WHAT IS REQUIRED:
Quote exactly, and only, the lines of the material below from the line with "You are a GUI agent. The screenshot is 375×1840." through the line with "WA Media GmbH".

DATA EXTRACT:
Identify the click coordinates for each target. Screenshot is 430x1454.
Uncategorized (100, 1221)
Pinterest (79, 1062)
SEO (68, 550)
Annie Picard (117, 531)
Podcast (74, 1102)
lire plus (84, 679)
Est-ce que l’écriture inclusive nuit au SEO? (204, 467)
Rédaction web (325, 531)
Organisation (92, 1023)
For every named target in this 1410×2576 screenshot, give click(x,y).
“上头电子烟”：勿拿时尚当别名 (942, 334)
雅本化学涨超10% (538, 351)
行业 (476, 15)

---

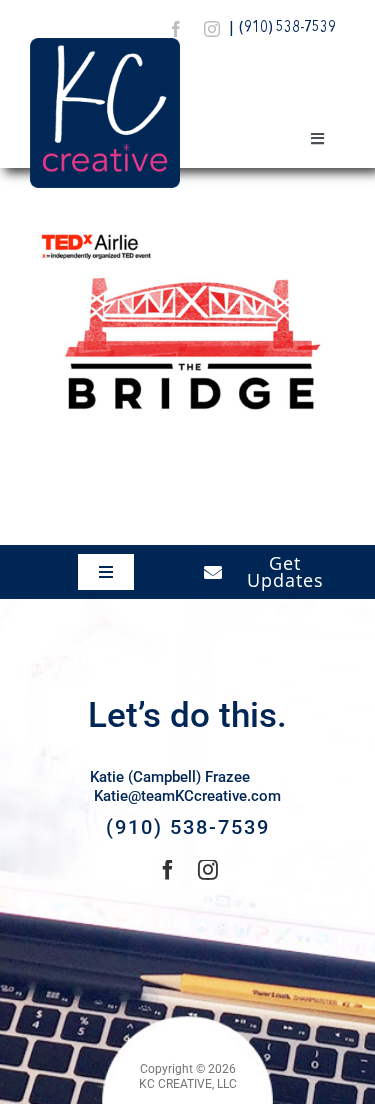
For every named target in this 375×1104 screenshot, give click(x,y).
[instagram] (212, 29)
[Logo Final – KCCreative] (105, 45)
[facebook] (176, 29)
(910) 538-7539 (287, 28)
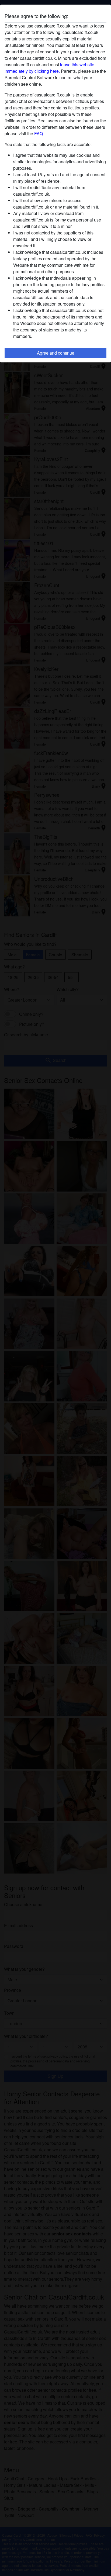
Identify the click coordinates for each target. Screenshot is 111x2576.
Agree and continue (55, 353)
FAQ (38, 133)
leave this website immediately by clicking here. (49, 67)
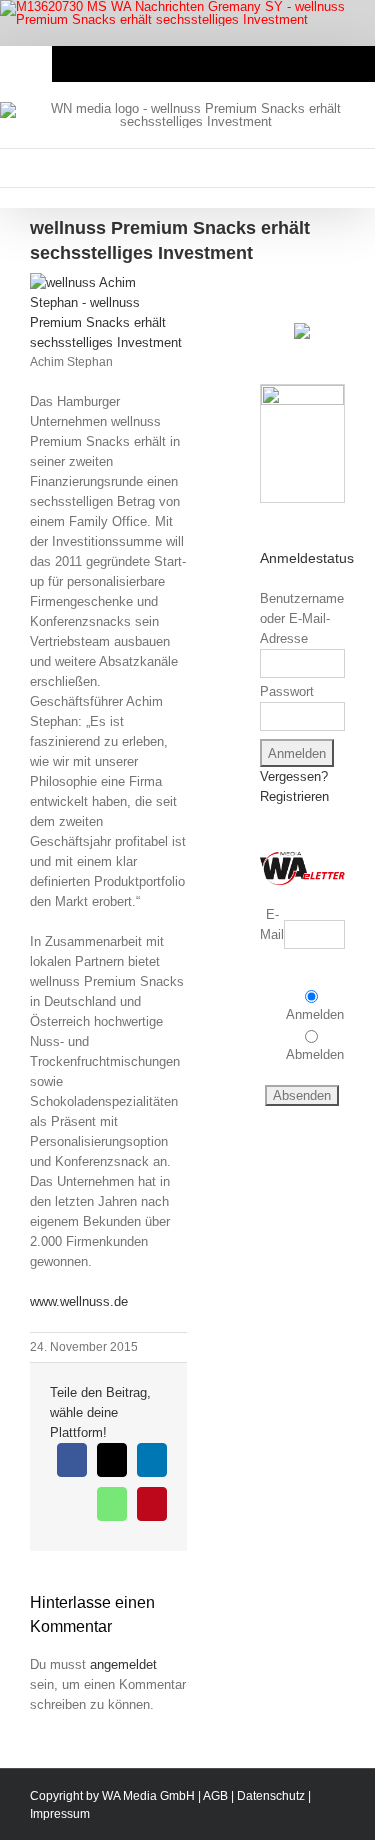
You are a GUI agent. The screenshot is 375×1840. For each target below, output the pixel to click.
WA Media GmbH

---

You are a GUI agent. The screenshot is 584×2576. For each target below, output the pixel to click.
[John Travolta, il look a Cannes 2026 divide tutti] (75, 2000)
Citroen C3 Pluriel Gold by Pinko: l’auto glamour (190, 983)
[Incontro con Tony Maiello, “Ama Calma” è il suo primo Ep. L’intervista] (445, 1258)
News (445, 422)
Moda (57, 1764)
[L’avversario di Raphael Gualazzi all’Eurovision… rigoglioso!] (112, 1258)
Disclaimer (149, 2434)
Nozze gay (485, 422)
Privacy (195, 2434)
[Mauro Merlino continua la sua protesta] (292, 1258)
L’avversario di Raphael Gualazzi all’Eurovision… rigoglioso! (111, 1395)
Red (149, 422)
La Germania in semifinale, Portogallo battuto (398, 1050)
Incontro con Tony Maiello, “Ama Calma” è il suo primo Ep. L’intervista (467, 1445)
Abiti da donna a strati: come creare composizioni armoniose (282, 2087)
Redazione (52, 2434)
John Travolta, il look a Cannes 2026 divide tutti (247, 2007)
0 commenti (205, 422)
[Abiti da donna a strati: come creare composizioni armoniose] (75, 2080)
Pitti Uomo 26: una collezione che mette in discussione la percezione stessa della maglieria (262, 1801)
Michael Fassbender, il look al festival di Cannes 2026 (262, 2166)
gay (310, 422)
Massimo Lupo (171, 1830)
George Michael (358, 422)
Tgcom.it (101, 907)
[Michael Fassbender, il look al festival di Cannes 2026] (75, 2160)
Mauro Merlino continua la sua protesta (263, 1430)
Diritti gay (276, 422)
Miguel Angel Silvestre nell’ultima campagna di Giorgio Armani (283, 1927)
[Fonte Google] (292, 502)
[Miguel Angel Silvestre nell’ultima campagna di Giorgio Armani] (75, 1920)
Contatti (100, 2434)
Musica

ANSWER AREA:
You are a GUI agent. The screenshot is 375×1840. For each target below, output the pixel to click.
WA Media GmbH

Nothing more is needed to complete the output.